> [Directions for this task]
List each line of the records below that contains the word "dropdown", copying every such line in full.

> [Data supplied]
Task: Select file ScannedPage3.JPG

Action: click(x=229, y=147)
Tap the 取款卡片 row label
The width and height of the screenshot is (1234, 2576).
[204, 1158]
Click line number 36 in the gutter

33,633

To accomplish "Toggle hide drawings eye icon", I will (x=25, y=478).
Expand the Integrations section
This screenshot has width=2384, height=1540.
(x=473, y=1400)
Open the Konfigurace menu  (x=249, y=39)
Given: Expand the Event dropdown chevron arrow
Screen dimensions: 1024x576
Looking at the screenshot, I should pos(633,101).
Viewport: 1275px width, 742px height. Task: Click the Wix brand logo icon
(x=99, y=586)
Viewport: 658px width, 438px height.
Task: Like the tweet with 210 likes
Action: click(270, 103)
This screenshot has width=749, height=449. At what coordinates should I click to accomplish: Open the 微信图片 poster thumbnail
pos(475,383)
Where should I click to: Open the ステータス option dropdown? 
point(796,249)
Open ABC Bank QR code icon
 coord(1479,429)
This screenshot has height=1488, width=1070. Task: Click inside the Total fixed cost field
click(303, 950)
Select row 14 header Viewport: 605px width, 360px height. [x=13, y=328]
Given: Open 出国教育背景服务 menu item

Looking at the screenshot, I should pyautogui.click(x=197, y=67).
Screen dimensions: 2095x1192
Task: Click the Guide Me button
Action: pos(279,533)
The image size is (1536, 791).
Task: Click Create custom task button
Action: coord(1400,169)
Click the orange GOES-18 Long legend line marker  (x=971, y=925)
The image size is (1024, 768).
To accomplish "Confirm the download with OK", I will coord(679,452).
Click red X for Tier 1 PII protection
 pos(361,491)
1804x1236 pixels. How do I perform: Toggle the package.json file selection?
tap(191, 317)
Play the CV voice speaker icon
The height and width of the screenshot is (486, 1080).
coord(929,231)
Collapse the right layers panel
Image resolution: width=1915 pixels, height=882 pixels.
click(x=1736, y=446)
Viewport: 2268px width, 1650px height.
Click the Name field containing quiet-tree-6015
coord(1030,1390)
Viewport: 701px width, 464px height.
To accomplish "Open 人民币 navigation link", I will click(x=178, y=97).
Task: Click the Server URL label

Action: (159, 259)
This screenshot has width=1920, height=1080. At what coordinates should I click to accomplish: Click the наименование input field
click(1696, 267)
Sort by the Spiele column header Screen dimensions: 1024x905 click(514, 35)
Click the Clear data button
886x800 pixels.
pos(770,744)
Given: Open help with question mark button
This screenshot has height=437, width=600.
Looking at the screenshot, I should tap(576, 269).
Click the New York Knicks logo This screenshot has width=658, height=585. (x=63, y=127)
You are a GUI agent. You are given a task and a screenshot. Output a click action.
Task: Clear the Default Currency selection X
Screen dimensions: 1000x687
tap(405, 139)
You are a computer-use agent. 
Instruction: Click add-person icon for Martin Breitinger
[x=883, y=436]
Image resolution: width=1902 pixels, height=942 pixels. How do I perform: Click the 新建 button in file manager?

> [Result]
Given: Expand the Event dropdown chevron arrow
Where should I click to: Open the ステータス option dropdown? 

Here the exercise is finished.